And if rock remains relevant, it’s despite the Grammys. Last year, it should be noted, women such as PJ Harvey, Feist and Lykke Li made way more inventive and acclaimed rock records, but among the five relevant categories there are zero female nominees. Even the alternative music album category, the place where the Grammys normally lets their freak flag fly, ignored acclaimed work by Kate Bush, Wild Flag, Tuneyards and St. Vincent, among dozens of others.

That doesn’t mean that rock has died, of course. Hey hey, my my, and all that. But it’s surviving right now as an accent in other, more expansive genres, an ingredient in a more dynamic conversation occurring within a similar kind of culture clash that created rock ’n’ roll in the first place. Where rock ’n’ roll was born in the late 1940s and early 1950s from the collision/combination of country & western, electric blues, R&B and jump music, the current intermingling among hip-hop, global electronic dance music, rock and R&B is colliding to create some not yet fully formed genre of its own.

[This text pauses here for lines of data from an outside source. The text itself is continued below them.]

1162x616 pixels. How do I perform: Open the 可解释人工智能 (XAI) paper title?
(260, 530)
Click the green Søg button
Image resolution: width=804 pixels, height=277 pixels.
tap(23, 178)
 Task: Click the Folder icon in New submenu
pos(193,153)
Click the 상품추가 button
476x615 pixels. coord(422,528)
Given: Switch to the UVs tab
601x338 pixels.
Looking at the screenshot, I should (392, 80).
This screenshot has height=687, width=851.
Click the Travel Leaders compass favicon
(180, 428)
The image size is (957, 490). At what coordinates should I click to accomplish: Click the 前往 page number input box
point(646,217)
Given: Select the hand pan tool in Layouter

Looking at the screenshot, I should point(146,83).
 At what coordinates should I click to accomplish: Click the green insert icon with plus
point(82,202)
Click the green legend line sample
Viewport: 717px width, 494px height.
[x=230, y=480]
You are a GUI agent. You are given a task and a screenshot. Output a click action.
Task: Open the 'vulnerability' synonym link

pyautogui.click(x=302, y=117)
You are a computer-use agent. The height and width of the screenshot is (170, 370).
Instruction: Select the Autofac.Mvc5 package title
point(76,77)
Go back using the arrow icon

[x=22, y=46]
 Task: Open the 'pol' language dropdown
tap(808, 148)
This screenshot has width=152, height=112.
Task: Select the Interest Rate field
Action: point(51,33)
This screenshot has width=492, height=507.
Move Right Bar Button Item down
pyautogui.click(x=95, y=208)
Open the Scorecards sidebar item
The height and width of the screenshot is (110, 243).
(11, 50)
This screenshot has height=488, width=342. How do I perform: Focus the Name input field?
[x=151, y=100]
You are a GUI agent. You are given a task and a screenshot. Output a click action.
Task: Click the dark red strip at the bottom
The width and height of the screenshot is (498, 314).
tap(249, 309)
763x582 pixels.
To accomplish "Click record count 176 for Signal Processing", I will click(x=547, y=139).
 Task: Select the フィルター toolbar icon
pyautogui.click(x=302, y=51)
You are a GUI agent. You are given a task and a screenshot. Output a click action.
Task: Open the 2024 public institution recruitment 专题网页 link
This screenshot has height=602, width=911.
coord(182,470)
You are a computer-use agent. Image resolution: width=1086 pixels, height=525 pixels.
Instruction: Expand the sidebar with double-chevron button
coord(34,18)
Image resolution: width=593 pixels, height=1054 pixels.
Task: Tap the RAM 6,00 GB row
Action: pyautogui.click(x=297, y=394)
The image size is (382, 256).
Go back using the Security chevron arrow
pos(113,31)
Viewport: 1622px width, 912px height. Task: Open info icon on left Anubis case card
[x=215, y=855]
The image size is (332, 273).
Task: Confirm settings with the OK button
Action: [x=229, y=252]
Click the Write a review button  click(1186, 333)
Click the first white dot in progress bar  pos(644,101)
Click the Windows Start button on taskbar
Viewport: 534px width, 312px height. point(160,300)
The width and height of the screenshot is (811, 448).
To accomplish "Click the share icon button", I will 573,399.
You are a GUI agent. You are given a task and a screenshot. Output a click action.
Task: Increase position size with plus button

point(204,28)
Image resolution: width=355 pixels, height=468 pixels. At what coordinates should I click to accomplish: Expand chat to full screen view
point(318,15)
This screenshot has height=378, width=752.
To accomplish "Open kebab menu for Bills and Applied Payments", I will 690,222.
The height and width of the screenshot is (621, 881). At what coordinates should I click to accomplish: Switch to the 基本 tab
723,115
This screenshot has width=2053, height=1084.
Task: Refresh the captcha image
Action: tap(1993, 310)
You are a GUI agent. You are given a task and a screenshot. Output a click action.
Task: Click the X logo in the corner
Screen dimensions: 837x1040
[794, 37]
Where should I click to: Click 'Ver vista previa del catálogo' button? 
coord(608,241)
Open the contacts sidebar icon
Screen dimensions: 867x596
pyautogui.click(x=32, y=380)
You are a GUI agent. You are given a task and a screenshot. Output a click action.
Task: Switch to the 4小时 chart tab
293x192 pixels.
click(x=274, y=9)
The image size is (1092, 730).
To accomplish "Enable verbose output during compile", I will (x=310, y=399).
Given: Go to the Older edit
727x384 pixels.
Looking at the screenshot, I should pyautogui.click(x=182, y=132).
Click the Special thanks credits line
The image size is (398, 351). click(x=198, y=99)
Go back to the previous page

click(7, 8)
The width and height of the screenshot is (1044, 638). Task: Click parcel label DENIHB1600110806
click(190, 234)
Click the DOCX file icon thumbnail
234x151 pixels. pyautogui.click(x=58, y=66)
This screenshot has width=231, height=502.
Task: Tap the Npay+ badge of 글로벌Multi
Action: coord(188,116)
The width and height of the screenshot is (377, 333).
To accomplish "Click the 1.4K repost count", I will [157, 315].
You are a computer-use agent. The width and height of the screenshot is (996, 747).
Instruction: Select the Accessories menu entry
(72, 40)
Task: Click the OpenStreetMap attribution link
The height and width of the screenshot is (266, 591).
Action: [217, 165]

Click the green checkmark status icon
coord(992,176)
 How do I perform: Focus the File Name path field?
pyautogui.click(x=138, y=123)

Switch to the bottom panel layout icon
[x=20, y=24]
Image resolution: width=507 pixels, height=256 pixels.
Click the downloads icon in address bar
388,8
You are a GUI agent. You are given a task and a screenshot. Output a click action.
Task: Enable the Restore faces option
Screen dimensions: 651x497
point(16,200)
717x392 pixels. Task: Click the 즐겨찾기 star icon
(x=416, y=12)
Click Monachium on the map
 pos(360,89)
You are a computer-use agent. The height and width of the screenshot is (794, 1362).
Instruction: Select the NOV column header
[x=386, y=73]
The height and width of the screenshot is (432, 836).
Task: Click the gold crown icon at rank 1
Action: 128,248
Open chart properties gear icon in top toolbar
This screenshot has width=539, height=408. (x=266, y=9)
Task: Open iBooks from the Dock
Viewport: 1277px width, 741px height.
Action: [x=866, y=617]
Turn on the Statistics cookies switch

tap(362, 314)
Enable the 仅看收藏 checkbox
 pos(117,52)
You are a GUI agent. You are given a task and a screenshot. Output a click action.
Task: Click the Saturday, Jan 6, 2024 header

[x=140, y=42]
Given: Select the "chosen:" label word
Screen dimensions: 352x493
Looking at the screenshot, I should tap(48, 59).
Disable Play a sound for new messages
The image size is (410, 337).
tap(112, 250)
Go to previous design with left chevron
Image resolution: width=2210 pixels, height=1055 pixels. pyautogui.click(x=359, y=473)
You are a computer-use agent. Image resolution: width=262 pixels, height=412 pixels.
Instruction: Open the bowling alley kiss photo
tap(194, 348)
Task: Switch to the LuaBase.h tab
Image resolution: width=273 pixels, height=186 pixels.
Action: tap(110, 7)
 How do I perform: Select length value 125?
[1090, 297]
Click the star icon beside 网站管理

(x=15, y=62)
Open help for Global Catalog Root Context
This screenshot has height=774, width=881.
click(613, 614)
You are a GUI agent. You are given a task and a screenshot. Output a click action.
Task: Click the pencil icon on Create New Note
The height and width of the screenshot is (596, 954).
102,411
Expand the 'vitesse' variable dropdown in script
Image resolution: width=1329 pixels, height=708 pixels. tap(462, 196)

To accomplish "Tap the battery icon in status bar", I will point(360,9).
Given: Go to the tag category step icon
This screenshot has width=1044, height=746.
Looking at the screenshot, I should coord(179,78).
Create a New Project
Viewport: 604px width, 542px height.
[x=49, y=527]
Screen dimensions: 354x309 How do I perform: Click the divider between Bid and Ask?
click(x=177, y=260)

Rock’s becoming junked for its parts, dismantled as its most beguiling characteristics — that four-on-the-floor bass-snare swing, its energy and its rebellion — are finding better use elsewhere on the charts.

Rapper Kanye West, of course, is the king of assemblage, a fearless adapter of any music that catches his fancy, be it the French house music of Daft Punk, the baroque pop of Jon Brion or the indie falsetto of Bon Iver’s Justin Vernon. Bruno Mars steals from doo-wop as much as he does hip-hop, tosses in a rock strum and happy-go-lucky Sublime reggae-lite vibe, none more prominent than another. And Lady Gaga is the missing link between Elton John and late-period Cher that we never knew we needed. And the line between country music and soft rock is at times barely distinguishable.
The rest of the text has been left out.